Once in a while it’s good for a nutritional therapist to try the diets that we recommend to other people. I had a go at the ketogenic diet for an assignment as part of my training, and it was quite a revelatory experience – note the brain fog and crappy feeling at first, followed by clarity and lack of hangry blood-sugar rollercoaster that followed. Just recently, I tried the low FODMAP diet for about 10 days as part of my protocol for addressing some weird digestive IBS-like symptoms I’ve had lately. It also proved to be a handy experience – there’s really nothing like trying something out for yourself before makng it a serious recommendation to others. This post is about what it is, why you might need it, what to expect in terms of difficulty and some key tips for making the successful transition to a new way of eating.
What is it?
So, what in the heck is a FODMAP whojamaflip? Well, I’ll tell you. FODMAP is actually an acronym which stands for Fermentable Oligosaccharides Disaccharides Monosaccarhides And Polyols. Any wiser? Basically, it’s SUGAR in various forms that the body can’t absorb well and hang around in the gut, being fermented by bacteria and forming lots of nasty gas such as methane and hydrogen.
Why you might need it
If you’ve ever experienced that gurgly bloated stomach feeling and/or lots of unexplained diarrhoea or constipation, then you may have had a hard time with your sugars or FODMAPs. Most people will have experienced something like this in their lives, often at times of acute stress, or illness, and then things go back to normal. But if you have a lot of these irritable bowel sensations that don’t go away, you may find a low FODMAP diet beneficial in terms of managing symptoms.
NOTE – The low FODMAP diet is there as a symptom manager and will not necessarily get to the root cause of your digestive distress. This is why it is meant to be followed for a short period before reintroducing potential troublesome foods in order to discern which ones cause the most trouble for you. Not everyone has the same trigger foods, even with broadly similar symptoms. If you find, for example, that onions are a real trigger, reducing the amount of onions you consume for the rest of your life, while annoying, is just about doable. Going without all FODMAPs in the long-term is not great at all. And ideally, you’d find out what is causing that sensitivity e.g. an overgrowth of a particular bacteria, damage to the gut wall, a parasite, or just a particular life circumstance that causes the motility of the gut to go into overdrive, and deal with it.
What is hard about it
FODMAPs are in lots of different food types. Here’s the kicker – even in healthy foods. Yes, it is a good idea to cut down or eliminate refined sugar, processed foods, alcohol, dairy and gluten – but that’s a good idea anyway, for everyone. When you find that certain sulphurous vegetables like onion, garlic, leeks or fibrous veggies like artichokes, asparagus, and broccoli (yes, even broccoli can be a problem for some) then it gets a lot harder a lot more quickly.
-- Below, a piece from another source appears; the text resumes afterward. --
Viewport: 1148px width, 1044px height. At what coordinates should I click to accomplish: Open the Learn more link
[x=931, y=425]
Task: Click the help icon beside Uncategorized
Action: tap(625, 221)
As a rule of thumb, most animal proteins are okay on a low FODMAP diet. Luckily, I do eat meat and fish, but if you are a non-meat eater, you are going to struggle with variety on a low FODMAP diet as those essential plant proteins like lentils, chickpeas and split peas etc, can do funny things to a sensitive person’s insides. It’s also hard to eliminate all dairy too when you are used to eating a lot of it. Generally, the harder the cheese, the easier it is on the digestion for those with FODMAP issues as it contains less lactose – a specific sugar found in milk – but if you are trying to cut out dairy, all those ‘with cheese’ recipes aren’t going to work.
My top tip – cut out milk. And if you are struggling with that, try lactose-free milk. You need a specific enzyme called lactase to digest milk well, and not everyone has enough of it. In my own experience, I found cutting milk out helped with much of my upper digestive issues straight away, suggesting to me that my body just wasn’t liking it, even if my tastebuds did! Yes, plant milks are a good alternative, but even these have a sliding scale of helpfulness when it comes to digestion. For example, oat milk is high in naturally occurring sugars, whereas coconut or rice milk is generally better tolerated.
Yoghurt. I love yoghurt and it contains all that fermented live culture stuff that the gut enjoys. But not necessarily on a low FODMAP diet. I swapped dairy yoghurt for coconut yoghurt with live cultures (check the label) and it is a decent alternative due its creaminess, good taste and texture, and culture-profile. However, it is very expensive. Like, eye-wateringly. And if you don’t like coconut? Well, there is soy but the jury is out as to whether this is much of a trigger food, but I personally detest the taste.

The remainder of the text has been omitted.